The judges gave their ruling on Wednesday at 10am, backing the Court of Appeals - meaning that the plan is unlawful.

The Supreme Court is ruling on the plan today
The Supreme Court is ruling on the plan today. Picture: Alamy

Why was the plan important to Rishi Sunak?

Rishi Sunak has made "stopping the boats" a key part of his pitch to British voters.

While small boats numbers are down so far this year compared to 2023, the Rwanda plan being ruled unlawful, is seen as a blow to the Prime Minister.

The government has said that it has other "levers" to bring down irregular migration.

Mr Sunak said ahead of the Supreme Court ruling that the government would continue with the Rwanda policy regardless of the ruling.

Rishi Sunak
Rishi Sunak. Picture: Alamy

Will Britain leave the European Convention on Human Rights now the policy has been deemed unlawful?

The Prime Minister will face growing pressure from the right of his party to leave the ECHR after the ruling went against the government.

Ms Braverman, fired as Home Secretary on Monday, accused the prime minister of having "no credible backup plan" to the Rwanda scheme.

“I can only surmise that this is because you have no appetite for doing what is necessary, and therefore no real intention of fulfilling your pledge to the British people,” she said.

No10 expects Ms Braverman to launch a rebellion against the government, though strategists only expects around a dozen Tory MPs to back her.

According to political scientist Tim Bale, Ms Braverman might be "overestimating how MPs will rally behind her".

Suella Braverman
Suella Braverman. Picture: Getty

What happens next?

Rishi Sunak has said he remains committed to stopping small boat crossings after the ruling.

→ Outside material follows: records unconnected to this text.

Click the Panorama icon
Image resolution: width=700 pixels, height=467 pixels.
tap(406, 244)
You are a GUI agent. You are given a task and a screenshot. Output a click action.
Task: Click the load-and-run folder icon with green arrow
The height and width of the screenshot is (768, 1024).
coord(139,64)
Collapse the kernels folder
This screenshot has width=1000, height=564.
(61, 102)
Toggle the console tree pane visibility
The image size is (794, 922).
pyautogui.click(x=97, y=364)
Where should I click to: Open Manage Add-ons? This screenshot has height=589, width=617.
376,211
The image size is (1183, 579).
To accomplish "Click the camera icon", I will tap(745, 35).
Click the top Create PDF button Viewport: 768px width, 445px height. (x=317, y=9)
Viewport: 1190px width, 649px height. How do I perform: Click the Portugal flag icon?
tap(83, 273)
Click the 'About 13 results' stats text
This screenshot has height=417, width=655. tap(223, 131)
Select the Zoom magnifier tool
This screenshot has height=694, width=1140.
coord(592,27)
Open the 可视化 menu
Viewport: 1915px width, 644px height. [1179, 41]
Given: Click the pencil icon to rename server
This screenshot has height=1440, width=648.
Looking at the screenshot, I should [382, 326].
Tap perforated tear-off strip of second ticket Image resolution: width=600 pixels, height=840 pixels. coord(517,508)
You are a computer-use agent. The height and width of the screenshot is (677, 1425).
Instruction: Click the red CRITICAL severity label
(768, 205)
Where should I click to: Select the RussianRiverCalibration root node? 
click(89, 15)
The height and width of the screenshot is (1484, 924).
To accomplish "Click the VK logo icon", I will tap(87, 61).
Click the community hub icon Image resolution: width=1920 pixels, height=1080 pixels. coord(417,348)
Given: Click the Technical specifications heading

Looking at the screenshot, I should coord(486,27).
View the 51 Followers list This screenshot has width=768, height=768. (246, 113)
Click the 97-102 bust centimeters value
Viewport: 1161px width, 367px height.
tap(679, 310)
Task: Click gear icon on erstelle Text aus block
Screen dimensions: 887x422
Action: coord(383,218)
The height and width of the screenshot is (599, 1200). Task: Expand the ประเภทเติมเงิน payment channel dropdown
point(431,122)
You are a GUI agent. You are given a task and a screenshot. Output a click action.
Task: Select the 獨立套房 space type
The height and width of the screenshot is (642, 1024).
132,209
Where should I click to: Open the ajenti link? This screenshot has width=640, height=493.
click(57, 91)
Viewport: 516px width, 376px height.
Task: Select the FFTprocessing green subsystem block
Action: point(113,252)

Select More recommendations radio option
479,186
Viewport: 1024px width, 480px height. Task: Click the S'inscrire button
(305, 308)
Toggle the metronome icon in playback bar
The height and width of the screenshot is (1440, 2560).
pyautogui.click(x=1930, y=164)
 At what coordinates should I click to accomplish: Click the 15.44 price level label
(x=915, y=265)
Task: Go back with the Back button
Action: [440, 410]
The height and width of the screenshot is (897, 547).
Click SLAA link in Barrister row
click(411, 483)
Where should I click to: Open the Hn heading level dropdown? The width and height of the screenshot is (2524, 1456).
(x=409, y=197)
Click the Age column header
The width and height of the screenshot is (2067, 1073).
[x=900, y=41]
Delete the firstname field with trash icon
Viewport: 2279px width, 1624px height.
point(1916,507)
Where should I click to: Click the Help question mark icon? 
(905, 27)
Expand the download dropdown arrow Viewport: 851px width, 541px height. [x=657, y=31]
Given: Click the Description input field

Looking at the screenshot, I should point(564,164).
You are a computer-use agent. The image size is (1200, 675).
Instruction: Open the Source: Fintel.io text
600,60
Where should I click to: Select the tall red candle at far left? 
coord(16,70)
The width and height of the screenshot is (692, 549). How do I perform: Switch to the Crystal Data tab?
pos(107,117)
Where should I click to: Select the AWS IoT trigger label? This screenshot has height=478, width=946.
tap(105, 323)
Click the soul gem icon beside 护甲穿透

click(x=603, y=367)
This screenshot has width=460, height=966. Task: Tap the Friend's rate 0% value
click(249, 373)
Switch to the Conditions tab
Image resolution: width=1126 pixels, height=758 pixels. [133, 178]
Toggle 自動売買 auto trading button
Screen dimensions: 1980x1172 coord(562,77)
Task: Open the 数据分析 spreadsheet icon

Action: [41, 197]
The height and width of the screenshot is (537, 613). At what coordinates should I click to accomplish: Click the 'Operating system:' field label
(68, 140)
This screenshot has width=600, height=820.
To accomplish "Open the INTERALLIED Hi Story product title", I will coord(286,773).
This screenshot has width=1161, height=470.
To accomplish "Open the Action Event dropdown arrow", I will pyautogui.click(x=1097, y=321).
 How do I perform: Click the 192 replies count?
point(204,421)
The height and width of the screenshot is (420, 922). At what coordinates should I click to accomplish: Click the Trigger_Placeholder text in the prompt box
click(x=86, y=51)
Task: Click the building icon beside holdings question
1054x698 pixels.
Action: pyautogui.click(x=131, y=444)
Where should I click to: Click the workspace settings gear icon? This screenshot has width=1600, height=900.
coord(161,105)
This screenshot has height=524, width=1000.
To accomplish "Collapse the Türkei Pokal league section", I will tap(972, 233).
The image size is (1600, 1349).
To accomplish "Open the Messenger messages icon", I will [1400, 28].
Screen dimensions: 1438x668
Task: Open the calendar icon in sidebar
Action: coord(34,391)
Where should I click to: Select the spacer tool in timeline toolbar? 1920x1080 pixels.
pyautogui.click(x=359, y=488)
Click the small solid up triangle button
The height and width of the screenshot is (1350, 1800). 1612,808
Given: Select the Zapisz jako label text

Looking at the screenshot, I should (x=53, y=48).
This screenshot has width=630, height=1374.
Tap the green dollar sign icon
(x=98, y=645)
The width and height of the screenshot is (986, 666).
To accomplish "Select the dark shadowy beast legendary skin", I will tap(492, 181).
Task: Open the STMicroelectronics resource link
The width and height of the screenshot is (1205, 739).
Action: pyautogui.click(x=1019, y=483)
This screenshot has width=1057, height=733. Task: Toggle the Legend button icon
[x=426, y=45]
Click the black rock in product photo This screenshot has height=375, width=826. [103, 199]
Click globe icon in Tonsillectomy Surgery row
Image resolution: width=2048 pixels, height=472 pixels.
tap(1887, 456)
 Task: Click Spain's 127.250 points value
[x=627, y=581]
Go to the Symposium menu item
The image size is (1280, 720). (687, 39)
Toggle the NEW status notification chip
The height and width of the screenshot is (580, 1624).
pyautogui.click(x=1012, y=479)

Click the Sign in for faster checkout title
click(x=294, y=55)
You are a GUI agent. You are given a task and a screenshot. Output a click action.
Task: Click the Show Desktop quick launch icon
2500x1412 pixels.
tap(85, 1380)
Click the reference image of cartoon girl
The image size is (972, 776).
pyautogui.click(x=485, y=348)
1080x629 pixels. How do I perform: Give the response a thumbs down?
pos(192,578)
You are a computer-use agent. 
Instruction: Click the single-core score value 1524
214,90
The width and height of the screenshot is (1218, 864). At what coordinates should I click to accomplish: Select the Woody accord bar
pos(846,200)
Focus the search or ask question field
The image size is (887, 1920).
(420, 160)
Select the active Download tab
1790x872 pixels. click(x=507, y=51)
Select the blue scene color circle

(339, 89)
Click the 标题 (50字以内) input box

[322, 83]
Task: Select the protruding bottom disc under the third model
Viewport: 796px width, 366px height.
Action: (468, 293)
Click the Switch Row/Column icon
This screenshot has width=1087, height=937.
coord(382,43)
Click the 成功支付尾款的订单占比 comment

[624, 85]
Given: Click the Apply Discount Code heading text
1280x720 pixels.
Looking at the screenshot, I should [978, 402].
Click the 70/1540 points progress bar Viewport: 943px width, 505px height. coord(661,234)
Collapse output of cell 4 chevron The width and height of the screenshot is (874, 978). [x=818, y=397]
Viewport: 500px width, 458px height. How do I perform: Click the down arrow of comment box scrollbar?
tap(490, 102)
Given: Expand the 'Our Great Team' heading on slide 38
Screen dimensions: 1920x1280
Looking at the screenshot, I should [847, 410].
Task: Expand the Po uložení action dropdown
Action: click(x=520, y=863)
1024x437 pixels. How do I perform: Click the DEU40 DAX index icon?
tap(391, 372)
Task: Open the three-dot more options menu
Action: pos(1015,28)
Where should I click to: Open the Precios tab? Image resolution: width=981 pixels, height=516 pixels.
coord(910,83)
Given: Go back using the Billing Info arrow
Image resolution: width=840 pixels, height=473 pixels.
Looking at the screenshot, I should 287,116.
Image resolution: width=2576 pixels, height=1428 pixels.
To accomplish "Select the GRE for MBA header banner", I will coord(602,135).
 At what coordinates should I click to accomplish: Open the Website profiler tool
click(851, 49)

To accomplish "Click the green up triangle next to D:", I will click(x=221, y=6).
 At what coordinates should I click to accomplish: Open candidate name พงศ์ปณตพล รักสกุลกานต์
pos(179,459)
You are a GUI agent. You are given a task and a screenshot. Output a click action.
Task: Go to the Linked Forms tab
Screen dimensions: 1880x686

“We have seen today’s judgment and will now consider next steps," Mr Sunak said .

“This was not the outcome we wanted, but we have spent the last few months planning for all eventualities and we remain completely committed to stopping the boats.

“Crucially, the Supreme Court – like the Court of Appeal and the High Court before it – has confirmed that the principle of sending illegal migrants to a safe third country for processing is lawful. This confirms the Government’s clear view from the outset.

"Illegal migration destroys lives and costs British taxpayers millions of pounds a year. We need to end it and we will do whatever it takes to do so.

“Because when people know that if they come here illegally, they won’t get to stay then they will stop coming altogether, and we will stop the boats.”

Is Rwanda safe?

Questions have been raised about whether Rwanda is a suitable place to send migrants.

The adopted daughter of the hero depicted in the film Hotel Rwanda, about the genocide in the country, has urged Britain against sending migrants to Rwanda, which she says is ruled with an "iron fist".

Canine Kanimba told LBC's James O'Brien: "Rwanda is a dictatorship, there is one man in power who's been in power for almost 30 years and plans to be in power for another 10 years.

"He rules with an iron fist - there are no freedoms in Rwanda. And what happened to my father, his kidnapping, across international borders, and sham trial and torture, is an example of the type of country that is ruled by this government."

She added: "I would ask [British politicians] to have humanity, and to not send vulnerable people, and vulnerable refugees, to a dictatorship."

Lord Reed, delivering the Supreme Court's verdict on Wednesday, said: "The evidence shows that there are substantial grounds for believing that there is a real risk that asylum claims will not be determined properly, and that asylum seekers will therefore be at risk of being returned directly or indirectly to their country of origin."